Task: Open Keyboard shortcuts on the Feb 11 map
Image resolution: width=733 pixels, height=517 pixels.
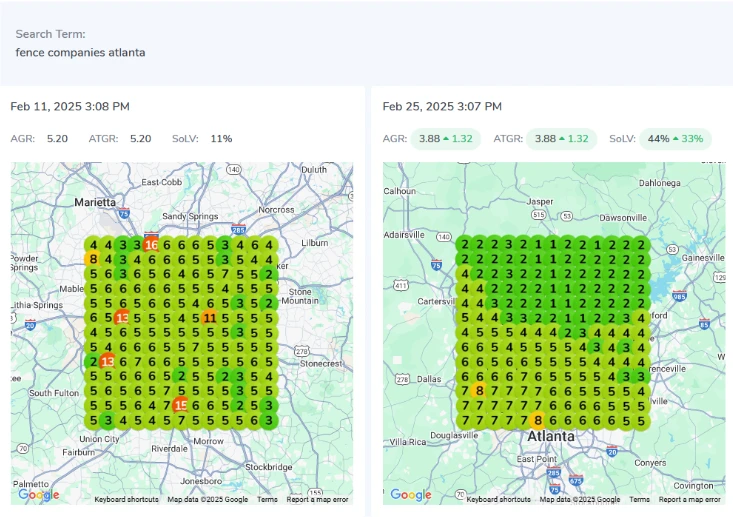Action: click(x=127, y=499)
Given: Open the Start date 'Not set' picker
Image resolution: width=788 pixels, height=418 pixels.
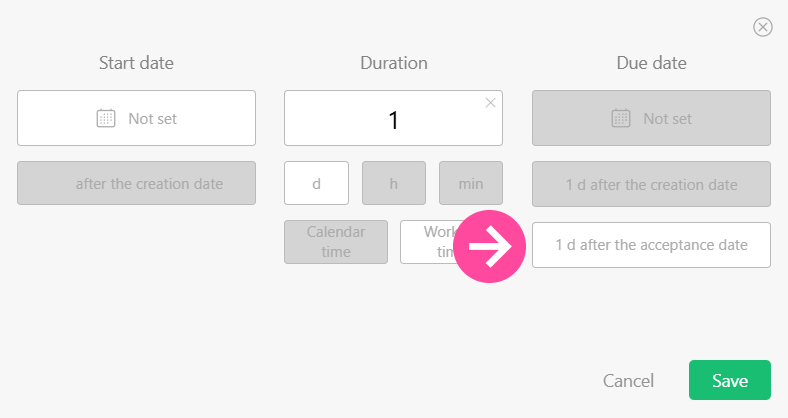Looking at the screenshot, I should pyautogui.click(x=136, y=118).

+---+

Look through the records for the string "Open". Copy every line that has it.

FINISHED EXERCISE |
Task: Open Keyboard shortcuts on the Feb 11 map
Given: Open the Start date 'Not set' picker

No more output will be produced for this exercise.